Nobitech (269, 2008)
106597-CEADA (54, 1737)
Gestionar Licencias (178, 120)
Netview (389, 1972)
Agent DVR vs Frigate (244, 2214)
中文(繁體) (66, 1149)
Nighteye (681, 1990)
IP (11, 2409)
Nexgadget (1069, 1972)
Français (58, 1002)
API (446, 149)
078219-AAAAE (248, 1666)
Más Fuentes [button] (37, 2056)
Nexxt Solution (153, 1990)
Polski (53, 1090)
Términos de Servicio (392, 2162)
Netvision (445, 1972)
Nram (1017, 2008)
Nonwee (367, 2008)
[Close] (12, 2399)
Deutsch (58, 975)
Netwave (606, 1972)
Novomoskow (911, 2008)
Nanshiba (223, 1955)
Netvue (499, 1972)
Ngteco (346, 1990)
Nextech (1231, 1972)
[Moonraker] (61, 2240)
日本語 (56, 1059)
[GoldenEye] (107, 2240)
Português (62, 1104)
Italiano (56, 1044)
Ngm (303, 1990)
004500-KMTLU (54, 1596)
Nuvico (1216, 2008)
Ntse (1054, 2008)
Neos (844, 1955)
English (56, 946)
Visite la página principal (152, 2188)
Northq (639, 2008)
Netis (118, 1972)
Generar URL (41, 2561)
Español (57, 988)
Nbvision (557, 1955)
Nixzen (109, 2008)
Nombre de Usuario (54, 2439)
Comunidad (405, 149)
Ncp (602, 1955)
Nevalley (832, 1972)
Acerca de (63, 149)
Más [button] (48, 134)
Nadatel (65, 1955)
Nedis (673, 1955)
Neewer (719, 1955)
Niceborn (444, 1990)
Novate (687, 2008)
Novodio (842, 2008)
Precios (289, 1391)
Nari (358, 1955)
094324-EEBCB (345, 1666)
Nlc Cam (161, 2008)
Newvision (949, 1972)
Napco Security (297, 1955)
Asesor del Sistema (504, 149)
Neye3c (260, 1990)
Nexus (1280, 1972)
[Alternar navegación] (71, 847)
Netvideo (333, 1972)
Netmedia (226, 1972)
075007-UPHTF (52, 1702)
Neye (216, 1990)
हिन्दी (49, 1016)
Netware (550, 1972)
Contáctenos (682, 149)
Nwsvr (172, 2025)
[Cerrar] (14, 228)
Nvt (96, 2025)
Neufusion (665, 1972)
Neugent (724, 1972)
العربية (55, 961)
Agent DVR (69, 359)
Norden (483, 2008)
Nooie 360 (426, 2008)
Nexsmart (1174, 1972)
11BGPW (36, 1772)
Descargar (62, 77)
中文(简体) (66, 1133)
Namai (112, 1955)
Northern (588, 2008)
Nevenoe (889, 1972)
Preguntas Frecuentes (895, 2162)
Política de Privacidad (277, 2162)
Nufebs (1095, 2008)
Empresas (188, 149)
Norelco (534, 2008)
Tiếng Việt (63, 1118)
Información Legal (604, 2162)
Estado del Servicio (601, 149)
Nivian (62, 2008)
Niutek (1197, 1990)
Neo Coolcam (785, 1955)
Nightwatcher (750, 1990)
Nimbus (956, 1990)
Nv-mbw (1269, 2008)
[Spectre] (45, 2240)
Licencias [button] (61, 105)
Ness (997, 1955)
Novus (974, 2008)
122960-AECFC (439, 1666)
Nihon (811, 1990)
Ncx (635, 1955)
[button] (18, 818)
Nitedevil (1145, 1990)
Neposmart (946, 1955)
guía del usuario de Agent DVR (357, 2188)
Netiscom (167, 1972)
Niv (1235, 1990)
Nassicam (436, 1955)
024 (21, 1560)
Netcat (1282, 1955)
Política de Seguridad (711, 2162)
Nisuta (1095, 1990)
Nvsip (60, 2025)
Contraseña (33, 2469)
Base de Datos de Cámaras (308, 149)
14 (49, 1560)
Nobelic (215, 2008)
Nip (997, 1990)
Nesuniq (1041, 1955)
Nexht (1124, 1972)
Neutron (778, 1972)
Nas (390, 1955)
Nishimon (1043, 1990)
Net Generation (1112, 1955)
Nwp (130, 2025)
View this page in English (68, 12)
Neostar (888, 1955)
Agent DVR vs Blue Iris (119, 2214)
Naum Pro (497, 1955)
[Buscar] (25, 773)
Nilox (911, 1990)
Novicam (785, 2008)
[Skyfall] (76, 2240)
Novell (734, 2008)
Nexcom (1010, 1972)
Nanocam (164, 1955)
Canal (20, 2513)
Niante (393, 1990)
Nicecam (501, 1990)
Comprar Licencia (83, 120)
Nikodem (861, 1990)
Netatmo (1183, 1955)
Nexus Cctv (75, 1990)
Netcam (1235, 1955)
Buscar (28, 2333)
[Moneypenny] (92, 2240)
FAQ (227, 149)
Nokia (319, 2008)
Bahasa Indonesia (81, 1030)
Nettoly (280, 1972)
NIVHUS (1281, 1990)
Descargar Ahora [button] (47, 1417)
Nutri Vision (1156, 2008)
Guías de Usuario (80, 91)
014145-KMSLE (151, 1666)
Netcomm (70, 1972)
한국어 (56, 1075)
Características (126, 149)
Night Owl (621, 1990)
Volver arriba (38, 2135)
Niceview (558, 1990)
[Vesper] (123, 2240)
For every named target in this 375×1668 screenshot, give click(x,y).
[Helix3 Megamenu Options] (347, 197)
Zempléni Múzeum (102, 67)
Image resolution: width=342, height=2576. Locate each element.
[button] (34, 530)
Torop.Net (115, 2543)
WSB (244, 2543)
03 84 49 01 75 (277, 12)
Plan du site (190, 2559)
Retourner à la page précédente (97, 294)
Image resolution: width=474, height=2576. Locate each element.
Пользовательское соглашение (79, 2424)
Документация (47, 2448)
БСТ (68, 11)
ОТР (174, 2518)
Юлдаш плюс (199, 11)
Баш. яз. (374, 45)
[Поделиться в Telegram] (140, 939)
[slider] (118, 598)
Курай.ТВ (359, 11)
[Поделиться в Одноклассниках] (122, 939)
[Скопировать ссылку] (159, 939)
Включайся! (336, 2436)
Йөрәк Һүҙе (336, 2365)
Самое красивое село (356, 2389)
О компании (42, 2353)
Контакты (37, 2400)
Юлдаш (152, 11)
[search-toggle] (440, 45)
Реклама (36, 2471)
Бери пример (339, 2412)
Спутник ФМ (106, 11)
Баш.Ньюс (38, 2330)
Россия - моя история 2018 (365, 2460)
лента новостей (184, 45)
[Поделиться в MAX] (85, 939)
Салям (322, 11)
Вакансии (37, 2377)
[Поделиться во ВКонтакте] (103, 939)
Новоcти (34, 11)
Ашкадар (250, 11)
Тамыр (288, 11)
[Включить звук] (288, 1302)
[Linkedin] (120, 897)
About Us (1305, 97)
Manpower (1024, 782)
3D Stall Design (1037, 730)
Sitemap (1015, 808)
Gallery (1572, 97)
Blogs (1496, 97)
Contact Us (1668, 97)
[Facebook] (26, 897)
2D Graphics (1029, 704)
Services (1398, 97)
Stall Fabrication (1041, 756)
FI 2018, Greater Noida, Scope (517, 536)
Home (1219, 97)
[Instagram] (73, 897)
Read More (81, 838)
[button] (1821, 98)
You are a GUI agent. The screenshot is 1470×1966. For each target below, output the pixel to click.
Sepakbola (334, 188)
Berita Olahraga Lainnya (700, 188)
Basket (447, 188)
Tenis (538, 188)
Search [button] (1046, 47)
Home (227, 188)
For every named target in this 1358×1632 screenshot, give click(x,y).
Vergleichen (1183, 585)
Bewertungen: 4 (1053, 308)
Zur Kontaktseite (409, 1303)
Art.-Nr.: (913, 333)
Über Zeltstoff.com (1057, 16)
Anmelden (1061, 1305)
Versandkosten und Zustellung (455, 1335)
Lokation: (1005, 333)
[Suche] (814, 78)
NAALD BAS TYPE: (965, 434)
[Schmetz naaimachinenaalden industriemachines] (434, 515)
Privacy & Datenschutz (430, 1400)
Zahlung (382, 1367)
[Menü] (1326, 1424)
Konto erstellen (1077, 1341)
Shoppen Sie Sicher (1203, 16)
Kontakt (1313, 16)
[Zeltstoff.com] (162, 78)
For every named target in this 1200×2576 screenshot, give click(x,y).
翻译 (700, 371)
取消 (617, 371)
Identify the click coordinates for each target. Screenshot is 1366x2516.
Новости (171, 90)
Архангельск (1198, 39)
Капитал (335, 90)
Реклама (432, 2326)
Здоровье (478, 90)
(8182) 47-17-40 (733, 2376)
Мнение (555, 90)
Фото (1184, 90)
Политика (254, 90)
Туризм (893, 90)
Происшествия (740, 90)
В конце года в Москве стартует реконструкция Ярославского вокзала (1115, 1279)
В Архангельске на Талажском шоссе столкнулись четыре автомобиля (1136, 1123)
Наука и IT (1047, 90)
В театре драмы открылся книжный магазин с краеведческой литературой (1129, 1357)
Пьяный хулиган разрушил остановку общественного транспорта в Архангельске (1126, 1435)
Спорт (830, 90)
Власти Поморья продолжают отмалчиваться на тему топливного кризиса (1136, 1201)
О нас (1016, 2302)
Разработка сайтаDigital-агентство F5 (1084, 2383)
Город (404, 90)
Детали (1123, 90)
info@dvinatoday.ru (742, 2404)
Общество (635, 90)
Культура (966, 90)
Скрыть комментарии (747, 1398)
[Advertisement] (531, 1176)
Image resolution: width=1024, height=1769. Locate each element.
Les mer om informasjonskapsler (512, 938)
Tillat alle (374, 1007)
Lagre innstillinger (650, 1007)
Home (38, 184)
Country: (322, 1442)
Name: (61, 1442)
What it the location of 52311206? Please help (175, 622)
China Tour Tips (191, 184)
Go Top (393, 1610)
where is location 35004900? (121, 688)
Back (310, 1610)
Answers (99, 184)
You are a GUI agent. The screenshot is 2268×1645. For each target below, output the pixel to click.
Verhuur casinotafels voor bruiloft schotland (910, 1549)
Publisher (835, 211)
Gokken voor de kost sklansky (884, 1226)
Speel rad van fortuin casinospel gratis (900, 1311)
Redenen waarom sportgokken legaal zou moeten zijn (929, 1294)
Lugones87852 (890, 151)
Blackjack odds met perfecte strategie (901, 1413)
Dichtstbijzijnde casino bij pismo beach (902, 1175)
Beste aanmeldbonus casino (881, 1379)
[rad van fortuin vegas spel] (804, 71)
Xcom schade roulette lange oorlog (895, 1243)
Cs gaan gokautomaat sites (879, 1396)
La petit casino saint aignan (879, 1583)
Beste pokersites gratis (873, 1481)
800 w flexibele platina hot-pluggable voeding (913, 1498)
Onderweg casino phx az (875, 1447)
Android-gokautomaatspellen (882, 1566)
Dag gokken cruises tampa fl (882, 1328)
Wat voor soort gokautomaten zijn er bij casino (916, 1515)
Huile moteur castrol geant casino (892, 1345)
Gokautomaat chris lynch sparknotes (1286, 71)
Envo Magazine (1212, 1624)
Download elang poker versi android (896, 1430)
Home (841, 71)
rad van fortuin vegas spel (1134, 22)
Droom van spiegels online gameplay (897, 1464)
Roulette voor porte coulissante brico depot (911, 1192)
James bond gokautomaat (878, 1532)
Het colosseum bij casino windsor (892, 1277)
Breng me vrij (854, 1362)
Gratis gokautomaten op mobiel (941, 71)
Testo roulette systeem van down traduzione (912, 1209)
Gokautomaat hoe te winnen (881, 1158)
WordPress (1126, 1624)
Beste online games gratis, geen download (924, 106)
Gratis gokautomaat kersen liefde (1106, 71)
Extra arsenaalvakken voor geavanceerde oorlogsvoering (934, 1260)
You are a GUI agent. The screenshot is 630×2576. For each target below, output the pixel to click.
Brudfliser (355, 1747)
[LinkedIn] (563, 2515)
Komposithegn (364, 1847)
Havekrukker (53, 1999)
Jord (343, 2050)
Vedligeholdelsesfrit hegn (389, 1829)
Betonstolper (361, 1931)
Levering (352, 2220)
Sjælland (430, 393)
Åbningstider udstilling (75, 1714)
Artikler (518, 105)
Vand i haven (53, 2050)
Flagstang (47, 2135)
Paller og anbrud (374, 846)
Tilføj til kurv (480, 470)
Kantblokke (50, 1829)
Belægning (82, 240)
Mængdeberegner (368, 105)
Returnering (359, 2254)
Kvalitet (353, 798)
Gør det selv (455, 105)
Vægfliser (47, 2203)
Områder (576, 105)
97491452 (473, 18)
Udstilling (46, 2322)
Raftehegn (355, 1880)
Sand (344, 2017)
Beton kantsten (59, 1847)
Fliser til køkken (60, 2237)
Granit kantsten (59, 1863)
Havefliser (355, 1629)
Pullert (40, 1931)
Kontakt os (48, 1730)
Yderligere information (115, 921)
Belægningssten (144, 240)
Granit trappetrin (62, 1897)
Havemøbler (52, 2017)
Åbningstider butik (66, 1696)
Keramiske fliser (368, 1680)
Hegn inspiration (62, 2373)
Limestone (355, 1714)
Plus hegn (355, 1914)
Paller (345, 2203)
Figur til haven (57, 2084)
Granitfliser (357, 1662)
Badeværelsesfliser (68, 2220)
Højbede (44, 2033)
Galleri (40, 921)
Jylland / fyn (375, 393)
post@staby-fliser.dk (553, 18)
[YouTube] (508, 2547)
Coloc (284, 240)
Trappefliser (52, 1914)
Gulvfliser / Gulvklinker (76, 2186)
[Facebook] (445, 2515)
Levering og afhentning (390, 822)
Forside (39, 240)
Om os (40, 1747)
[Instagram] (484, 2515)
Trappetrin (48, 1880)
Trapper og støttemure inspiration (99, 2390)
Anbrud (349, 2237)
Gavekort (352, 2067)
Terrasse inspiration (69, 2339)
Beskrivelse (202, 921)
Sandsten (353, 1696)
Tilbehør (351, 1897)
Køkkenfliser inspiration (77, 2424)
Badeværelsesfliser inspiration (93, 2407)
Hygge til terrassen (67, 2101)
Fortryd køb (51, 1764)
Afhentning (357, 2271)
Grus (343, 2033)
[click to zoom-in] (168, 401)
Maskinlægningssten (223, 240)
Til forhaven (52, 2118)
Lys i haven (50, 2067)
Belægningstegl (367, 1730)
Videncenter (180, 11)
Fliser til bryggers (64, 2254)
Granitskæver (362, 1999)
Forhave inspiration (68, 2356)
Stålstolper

□ □ □ □ □

TASK INSTRUCTIONS: Please give an exact copy of the lines above, beginning with the line containing "078219-AAAAE (248, 1666)" and running through the line containing "Novate (687, 2008)", and of no other lines.

ANSWER FOR THE TASK:
078219-AAAAE (248, 1666)
Más Fuentes [button] (37, 2056)
Nexxt Solution (153, 1990)
Polski (53, 1090)
Términos de Servicio (392, 2162)
Netvision (445, 1972)
Nram (1017, 2008)
Nonwee (367, 2008)
[Close] (12, 2399)
Deutsch (58, 975)
Netwave (606, 1972)
Novomoskow (911, 2008)
Nanshiba (223, 1955)
Netvue (499, 1972)
Ngteco (346, 1990)
Nextech (1231, 1972)
[Moonraker] (61, 2240)
日本語 (56, 1059)
[GoldenEye] (107, 2240)
Português (62, 1104)
Italiano (56, 1044)
Ngm (303, 1990)
004500-KMTLU (54, 1596)
Nuvico (1216, 2008)
Ntse (1054, 2008)
Neos (844, 1955)
English (56, 946)
Visite la página principal (152, 2188)
Northq (639, 2008)
Netis (118, 1972)
Generar URL (41, 2561)
Español (57, 988)
Nbvision (557, 1955)
Nixzen (109, 2008)
Nombre de Usuario (54, 2439)
Comunidad (405, 149)
Ncp (602, 1955)
Nevalley (832, 1972)
Acerca de (63, 149)
Más [button] (48, 134)
Nadatel (65, 1955)
Nedis (673, 1955)
Neewer (719, 1955)
Niceborn (444, 1990)
Novate (687, 2008)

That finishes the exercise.